Brown: it's that dirty, filthy colour, the colour of waste, of a Mudblood, of someone who's been raised with perfectly mundane people who knew nothing whatsoever of magic.
But it's also the colour of shared Chocolate Frogs, deftly passed in the halls when no one can tell because she's a Black and he's, well, not. It's the color of their first meeting, when her sister stuck out her foot in Hogsmeade and plop! There he was in the street, robes all soiled, yet she had lingered with some miserable excuse about tying her trainer (that's how he knew she wasn't like the others) and helped him up without a single word. It's the shade of indescribable comfort, when his Pops owled about Mum not making it, and she was already there with open arms and inexplicably, a Muggle donut, his favorite sweet.

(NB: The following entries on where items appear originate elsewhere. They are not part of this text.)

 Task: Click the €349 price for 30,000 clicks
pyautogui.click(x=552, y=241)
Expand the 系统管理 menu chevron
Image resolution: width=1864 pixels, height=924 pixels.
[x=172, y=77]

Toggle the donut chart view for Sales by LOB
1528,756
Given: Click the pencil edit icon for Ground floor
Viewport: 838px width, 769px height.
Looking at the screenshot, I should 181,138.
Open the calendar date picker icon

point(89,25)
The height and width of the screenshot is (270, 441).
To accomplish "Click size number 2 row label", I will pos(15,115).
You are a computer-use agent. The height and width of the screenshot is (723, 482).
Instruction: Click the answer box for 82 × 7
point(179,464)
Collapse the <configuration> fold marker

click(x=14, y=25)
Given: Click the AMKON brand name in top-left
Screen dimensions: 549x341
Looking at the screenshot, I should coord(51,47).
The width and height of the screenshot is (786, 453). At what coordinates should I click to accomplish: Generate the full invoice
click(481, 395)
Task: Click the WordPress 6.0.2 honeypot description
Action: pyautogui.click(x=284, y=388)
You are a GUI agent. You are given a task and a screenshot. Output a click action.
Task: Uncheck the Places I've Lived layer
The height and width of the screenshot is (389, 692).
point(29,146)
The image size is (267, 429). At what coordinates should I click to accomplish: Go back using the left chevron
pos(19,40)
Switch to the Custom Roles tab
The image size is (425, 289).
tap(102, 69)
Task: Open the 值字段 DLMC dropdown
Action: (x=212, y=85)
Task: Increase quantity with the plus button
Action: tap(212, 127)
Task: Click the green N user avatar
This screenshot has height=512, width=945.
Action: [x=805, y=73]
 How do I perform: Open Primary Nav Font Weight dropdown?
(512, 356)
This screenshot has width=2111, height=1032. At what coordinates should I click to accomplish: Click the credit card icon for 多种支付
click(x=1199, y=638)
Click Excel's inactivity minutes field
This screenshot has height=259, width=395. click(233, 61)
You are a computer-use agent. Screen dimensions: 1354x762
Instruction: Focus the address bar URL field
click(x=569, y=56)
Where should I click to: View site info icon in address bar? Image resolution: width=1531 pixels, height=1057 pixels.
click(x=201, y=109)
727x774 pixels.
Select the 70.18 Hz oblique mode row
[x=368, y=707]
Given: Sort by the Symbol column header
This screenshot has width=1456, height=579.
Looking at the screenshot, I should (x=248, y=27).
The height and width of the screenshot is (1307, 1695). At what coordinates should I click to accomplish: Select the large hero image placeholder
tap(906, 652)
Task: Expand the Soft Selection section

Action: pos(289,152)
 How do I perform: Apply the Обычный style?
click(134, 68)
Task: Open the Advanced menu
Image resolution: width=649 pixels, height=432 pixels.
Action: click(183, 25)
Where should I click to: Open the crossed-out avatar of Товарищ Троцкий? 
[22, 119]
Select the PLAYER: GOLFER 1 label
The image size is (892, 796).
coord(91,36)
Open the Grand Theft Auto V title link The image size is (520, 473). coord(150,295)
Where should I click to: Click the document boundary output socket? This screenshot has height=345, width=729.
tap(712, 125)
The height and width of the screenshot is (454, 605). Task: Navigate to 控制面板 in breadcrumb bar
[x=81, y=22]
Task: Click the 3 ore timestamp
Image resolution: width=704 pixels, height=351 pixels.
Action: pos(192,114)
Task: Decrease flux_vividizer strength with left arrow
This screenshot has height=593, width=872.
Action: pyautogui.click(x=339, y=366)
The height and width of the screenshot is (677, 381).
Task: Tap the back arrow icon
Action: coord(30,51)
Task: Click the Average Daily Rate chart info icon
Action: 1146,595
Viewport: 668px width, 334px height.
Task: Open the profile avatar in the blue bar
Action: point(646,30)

It's also her stockings, he discovers after their excursion by the lake, because the grimy water soaked her robes and she's suddenly struck by something and can't recall the cleansing spell. It's the way he can rest his head just on top of hers, and how their words are soft and gentle, and he feels like he always does when they're so close, he really doesn't deserve someone as powerful, as beautiful, as striking as her. But as his eyes attempt to discern her features in the approaching dusk, he realizes that brown is natural, like the earth beneath his feet, and the messages they shared inside the Frog wrappers, and all those times they mucked up their finals because they spent their nights in the Astronomy Tower instead.
They whisper their spell together, and she's so mesmerized by the flickers of aquamarine that he's positively breathless, and it isn't until she pokes him in his rather rotund belly that he realizes it's time to return to his Hufflepuff home and her Slytherin chambers. He follows her slender form in the darkness, choosing not to tell her about the one remaining star of their spell caught in her hair.